The home team won each of the first six games.

  • Game One: A Fort Wayne resident, Dick Farley, sparked Syracuse's 86-82 victory. The rookie scored a putback and sank two foul shots, then fed the ball to Red Rocha for a basket to put the home team ahead for good with a little over seven minutes to play. The visitors had fought back from a 12-point deficit in the early going to lead 75-71. That's when Farley got hot. A hook shot by another first-year man, Dick Rosenthal, pulled the Pistons within two with 18 seconds left. But Seymour sank two FTs with 0:03 left to clinch the victory.
  • Game Two: 6-9 pivot man Rocha sank a long set shot to thwart a Fort Wayne rally and give the Nationals an 87-84 triumph. Frank Brian's basket cut the gap to 83-81 with two minutes to go. After Schayes dropped in two freebies, Brian added another FT, then sank a FG with 30 seconds left. The Nats used up almost all the 24 seconds before Roche let fly from 30' to clinch the victory.
    The Pistons were scheduled to host the next three games in baseball World Series style. But a scheduling problem illustrated why owner Zollner was dissatisfied with his hometown's support of his team. The arena that he had persuaded the city to build had scheduled a bowling tournament for the dates when the Pistons needed the building for the finals. So the Pistons' home games were played in Indianapolis on the floor shipped from Fort Wayne. Biasone recalled how disappointed Zollner was. "He said, 'I'm moving the team to Detroit.' And that's what he eventually did (1957)."

Data section:
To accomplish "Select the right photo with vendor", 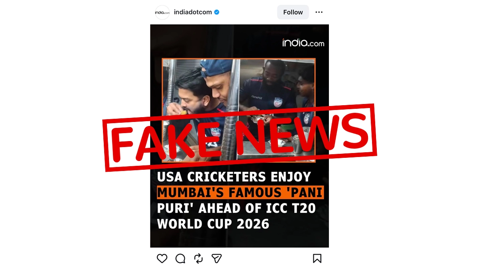I will [277, 110].
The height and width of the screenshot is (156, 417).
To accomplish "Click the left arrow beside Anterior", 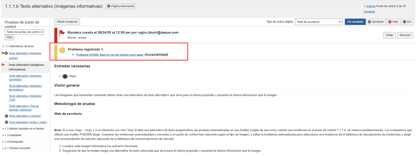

Task 1:
Please transcribe the passage on the Syracuse–Fort Wayne finals from "The home team won" up to and including "left to clinch the victory.".
Task 2:
Answer these on the passage on the Syracuse–Fort Wayne finals.
(a) What was the final score of Game One?
(b) In which city were the Pistons' home games played?
(c) In what year did Zollner eventually move the team to Detroit?
The material plays no part in this.

Exercise solution 1:
The home team won each of the first six games.

  • Game One: A Fort Wayne resident, Dick Farley, sparked Syracuse's 86-82 victory. The rookie scored a putback and sank two foul shots, then fed the ball to Red Rocha for a basket to put the home team ahead for good with a little over seven minutes to play. The visitors had fought back from a 12-point deficit in the early going to lead 75-71. That's when Farley got hot. A hook shot by another first-year man, Dick Rosenthal, pulled the Pistons within two with 18 seconds left. But Seymour sank two FTs with 0:03 left to clinch the victory.

Exercise solution 2:
(a) 86-82, a Syracuse victory.
(b) Indianapolis.
(c) 1957.